With both boys at camp, Sarah and Jason decided to see if they could handle the tortuous White Mountains. Sarah immediately caught the hiking bug. The following winter she began bagging peaks in the snow, ice, and cold.  We can only presume that this is because she found hiking in the summer to be too easy.  As her list of summited peaks grew, Sarah realized that she could hike all 48 of the 4,000-foot peaks in the Whites.  The pursuit would bring her to mountains off the beaten path and push her to hike when the weather was less than perfect.  

This past spring, on Father’s Day weekend, Sarah, Jason, Caleb, and Silas pushed to the summit of Mt. Washington, Sarah’s 48th summit, and Sarah became a member of the exclusive 4K Club.

Sarah has not retired from hiking.  She continues to help friends and family in their quests to become 4K Club members, sometimes re-climbing 4,000-footers she has already summited – Sarah has hiked Eisenhower five times!  Sarah is also attempting to complete her New England 67 – a compilation of all the 4,000-foot mountains in New England.  She has bagged 58, and by press time she should have 59 after her trip to Baxter State Park to summit North Brother on January 13.  Both Silas and Caleb have summited nearly 40 of their 67 New England peaks, many of which they climbed on Pine Island trips.

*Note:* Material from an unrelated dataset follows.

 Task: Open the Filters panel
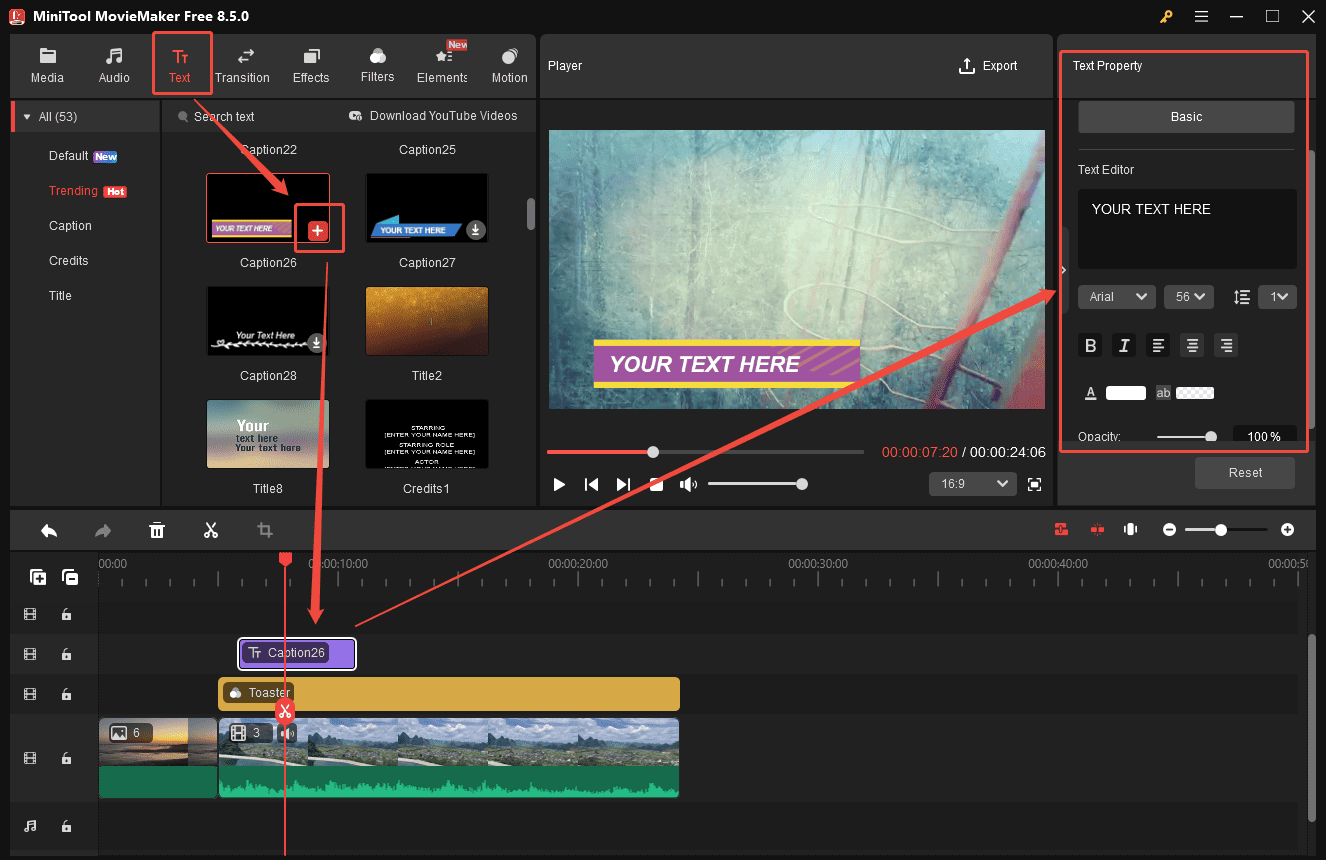(377, 64)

Sarah has inspired us so much that we hope to create a 48 program of our own, attempting to put a camper on every 4,000-foot peak in the Whites sometime soon.  

Introducing our Expedition Camp Directors

We are happy to announce that Noah Brodsky and Walker McDonald have signed on to lead Expedition Camp this summer.

Noah is a junior at Colorado College from New York City. He spent five summers as a camper and later returned to teach rowing for several years. Last year Noah joined the last few days of the expedition camp hike to fill in for injured leader Cole Gibson. Sumner immediately sought out Noah after learning about Cole’s injury. “You like to hike, right?” Moments later Noah was packed and in the van, heading to Vermont’s Long Trail. He quickly won over the hearts of the expedition campers by hiking in with an apple pie.

Noah Brodsky, 3rd from the right.

Walker is a junior at Clemson University from Columbia, South Carolina. He joined a long list of South Carolinian Pine Islanders three years ago when he signed on as woodshop instructor. It was Joe Kovaz who recognized Walker, his physics and chemistry student, as a potential Pine Islander. Joe was right. Walker represents the continued growth of the Monte Ball legacy of southern staff.

Walker McDonald, 2nd from the left.

Both Noah and Walker have traveled many miles of trails and waterways in Maine and New Hampshire and they have a combined 14 years experience at Pine Island. They are also both Wilderness First Responders. Together they will provide guidance to our 10 expedition campers as they train and prepare for – and ultimately complete – two extended camping trips. The first adventure is a 12-day canoe trip on the Penobscot, Allagash and St. John Rivers. The second is a 12-day hike tackling the most challenging 100 miles of Vermont’s Long Trail. We’re grateful to have Noah and Walker return as our expedition camp directors.